You are viewing a plain text version of this content. The canonical link for it is here.
Posted to dev@mahout.apache.org by Robin Anil <ro...@gmail.com> on 2010/05/02 18:02:24 UTC

Optimization opportunity: Speed up serialization and deserialization

I am getting more and  more ideas as I try to write about scaling Mahout
clustering.
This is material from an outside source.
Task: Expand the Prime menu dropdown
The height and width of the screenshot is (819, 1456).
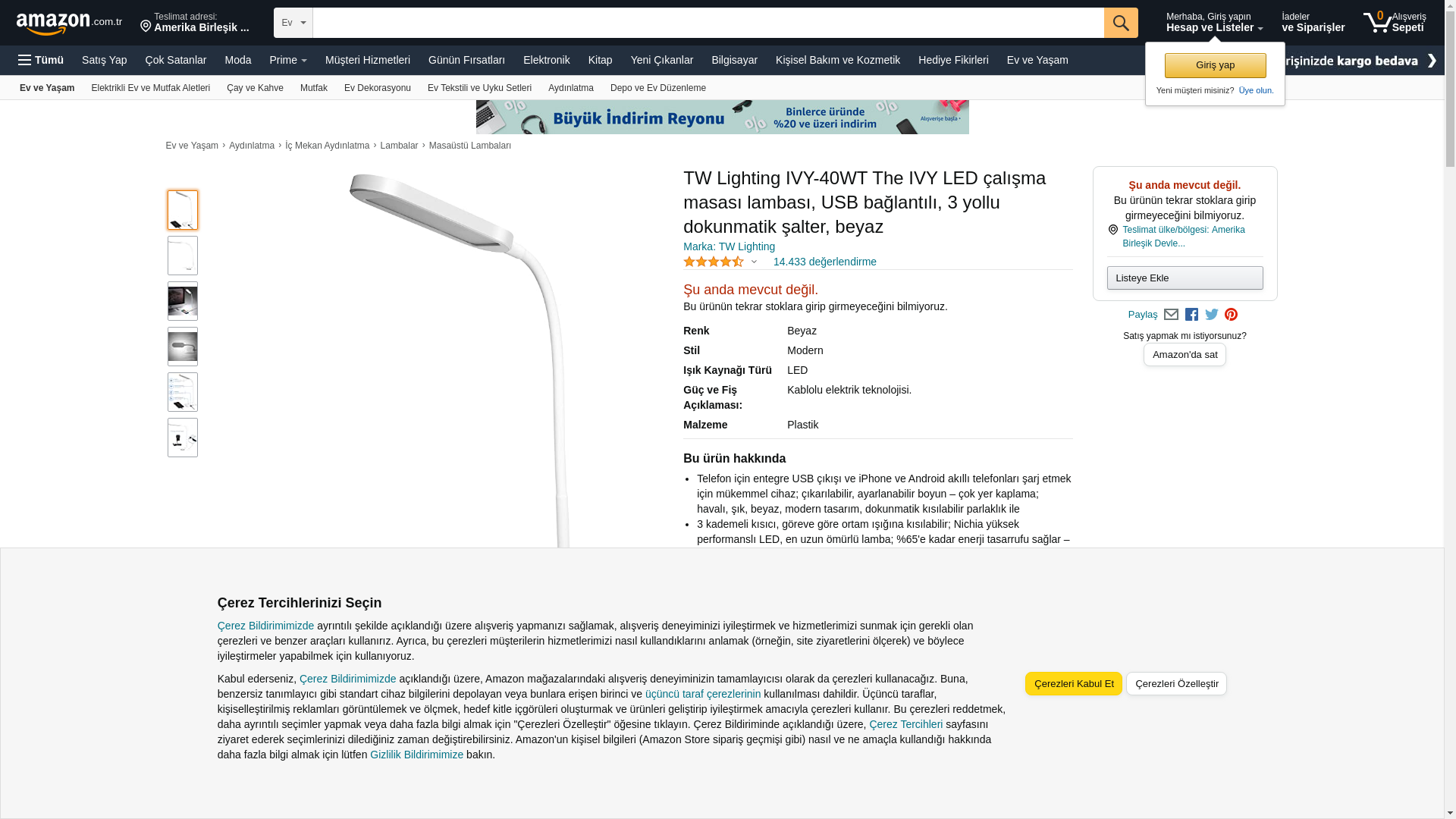Action: coord(288,60)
I added serialize and de serialize benchmark for Vectors and
checked the speed of our vectors.

Here is the output with Cardinality=1000 Sparsity=1000(dense) numVectors=100
loop=100 (hence writing 10K(int-doubles) to and reading back from disk)
Note: that these are not disk MB/s but the size of vectors/per sec
deserialized and the filesystem is a Ramdisk.

robinanil$ ls -lh /tmp/*vector
-rwxrwxrwx  1 robinanil     77M May  2 21:25 /tmp/ram/dense-vector
-rwxrwxrwx  1 robinanil    115M May  2 21:25 /tmp/ram/randsparse-vector
-rwxrwxrwx  1 robinanil    115M May  2 21:25 /tmp/ram/seqsparse-vector

BenchMarks              DenseVector             RandSparseVector
 SeqSparseVector
Deserialize

                        nCalls = 10000;         nCalls = 10000;
nCalls = 10000;
                        sum = 1.30432s;         sum = 2.207437s;        sum
= 1.681144s;
                        min = 0.045ms;          min = 0.152ms;          min
= 0.114ms;
                        max = 74.549ms;         max = 8.446ms;          max
= 3.748ms;
                        mean = 0.130432ms;      mean = 0.220743ms;      mean
= 0.168114ms;
                        stdDev = 0.904858ms;    stdDev = 0.206271ms;
 stdDev = 0.087123ms;
                        Speed = 7666.83 /sec    Speed = 4530.1406 /sec
 Speed = 5948.33 /sec
                        Rate = 92.00197 MB/s    Rate = 54.361687 MB/s   Rate
= 71.37997 MB/s

Serialize

                        nCalls = 10000;         nCalls = 10000;
nCalls = 10000;
                        sum = 3.391168s;        sum = 6.300965s;        sum
= 5.304873s;
                        min = 0.068ms;          min = 0.135ms;          min
= 0.12ms;
                        max = 254.635ms;        max = 1183.891ms;       max
= 639.583ms;
                        mean = 0.339116ms;      mean = 0.630096ms;      mean
= 0.530487ms;
                        stdDev = 5.558922ms;    stdDev = 13.460321ms;
stdDev = 8.618806ms;
                        Speed = 2948.8364 /sec  Speed = 1587.0585 /sec
 Speed = 1885.0592 /sec
                        Rate = 35.38604 MB/s    Rate = 19.044703 MB/s   Rate
= 22.620712 MB/s

Re: Optimization opportunity: Speed up serialization and deserialization

Posted by Ted Dunning <te...@gmail.com>.
The really major win would be if we handle integer (especially boolean)
matrices specially.  Attacking the 4 byte cost of the index in a sparse
vector, but attacking the 8 byte value would be even better.  For sparse
boolean matrices, the value can go away entirely.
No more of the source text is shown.